So I say WHY she thinks and say cause it's Disney.
So tomorrow tell her that "cause it's Disney" isn't an actual answer.
If someone said that to me, I'd have to let them know that it wasn't my son who first started asking for the Disney trips.
If someone told me they would never go to Disney because it's Disney I would tell them what my DS did at age 8 when a classmate told him the characters were not real -- "I feel sorry for you because you don't have the magic in your heart!"
Hey now, he said that to a fellow 8 year old? When the other 8 year old was telling the absolute truth? And you're cool with that?
My son flirted with the idea that the characters were real, but one day as he was hugging Mickey he felt the zipper, then saw them, and from that moment he has KNOWN the real situation. Doesn't bother him, he still loves meeting them. He has been taught to not talk about characters AT ALL with other kids, because for some reason some parents teach them that they are real and it's not our place to talk about it with them, so honestly, come on, do the same. Have him not talk about it at all, because it's not HIS place to berate the child for something they know to be true. (and IS true)

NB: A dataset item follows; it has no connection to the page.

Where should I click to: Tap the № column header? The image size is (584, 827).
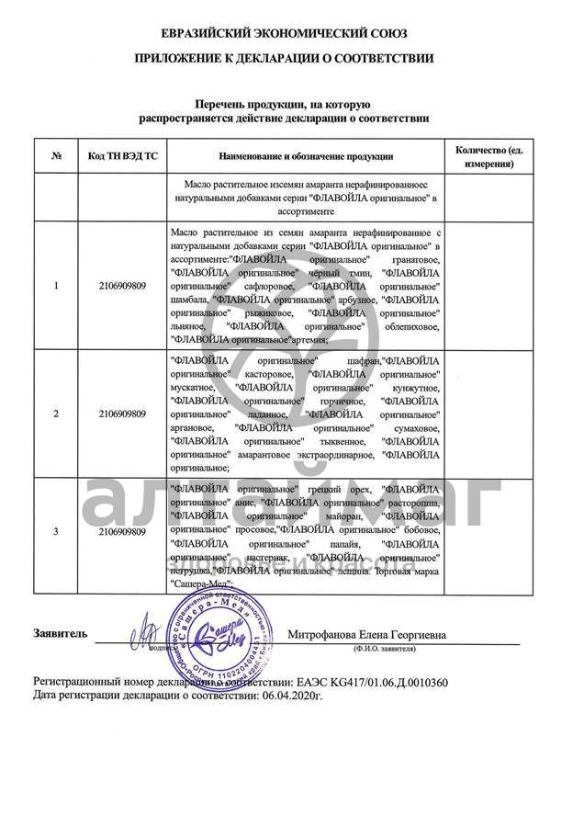(56, 156)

I often think my son has more "magic" going on because he knows the truth and simply doesn't care, he likes meeting them anyway. But it's not something he'd ever say to another kid. Unless baited by someone telling him he doesn't have magic in his heart and that he *feels sorry* for my son.

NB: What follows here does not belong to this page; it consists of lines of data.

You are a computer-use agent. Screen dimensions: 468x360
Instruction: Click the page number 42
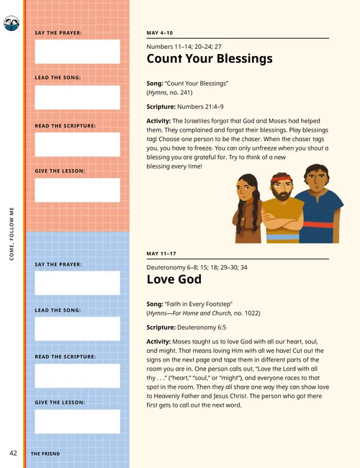pyautogui.click(x=13, y=453)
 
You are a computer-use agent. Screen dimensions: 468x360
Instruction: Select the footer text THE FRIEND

I hope you rethink being OK with him saying that to another child. Who, again, was telling the truth.
Although I can see why some people aren't into the whole "fake" kind of vacation, I think to go overboard with the "I WOULD NEVER GO!" kind of statement is just plain mean. Probably smacks of something else, perhaps jealousy.
My sister is the type who is anti-"big business" and all and says if she had kids she'd only take them camping and hiking and such...even though I remind her she loved
Disneyland as a kid...we lived nearby and went every year. She replies that kids are just "brainwashed" into liking that stuff.
FWIW, after I hit my 20s I really disliked Disney. I read the book (The Mouse that Roared) about how sneaky Disney was about buying up the land dirt cheap by keeping his name out of it, etc etc, and it really disturbed me. And I was very anti-corporation, and simply could not understand why all the movies involved mothers dying (and Simba's dad, a bit later).
Then my mom died.
And I went on the journey that you go on when a parent dies.
And I realized that Cinderella's story would be entirely different, and rather boring, if she'd grown up in an intact household. And so on. The death spurs a new story.
I also realized they were mainly all fairy tales that he adapted (knew it before but hadn't really internalized it).
And I started to be more OK with it.
Then I realized, before ever going to Disney as an adult, that all HUGE corporations generally start with some person and their wish to do something interesting. They get big later.
Then we went to Disneyland for a day while in So Cal.
And that did it.
I wasn't jealous of anything. I simply didn't CARE that people were going there. I lived in SC and my mom lived in Miami, I drove into Orlando to visit cousins once, and never once even THOUGHT to visit a theme park. It simply wasn't in my thoughts at all.
I had the things I believed in, and that last paragraph was before my mom died and my whole world shifted, and that was that.
I, too, thought I would be hiking and backpacking with DS. Alas, the arachnophobia has really stopped that idea in its tracks (ha), and it's getting worse as I get older. It really sucks to have that fear.
Until I beat it, though, Disney's fun.
Even though I actively dislike characters (except for Jack Sparrow, who was always VERY kind and amusing to my son), even though my son knows the truth (and doesn't talk about it with his friends, as I hope they aren't talking about it with him), and even though it still bothers me that Walt was so sneaky about buying the land.
(Disney company still keeps their name out of things...my mom and stepdad lived in Country Walk in Miami, the housing development started by Disney and built by Arvada (Arvida?). The subdivision that was absolutely flattened by Andrew mainly because the whole place was made with finish nails, not proper nails. And the homeowners only got something like 20K extra (beyond insurance) per house because Disney got its name withheld 100% and it was only the builders the jury ever got to hear about, not Disney. Disney's VERY good about doing that.)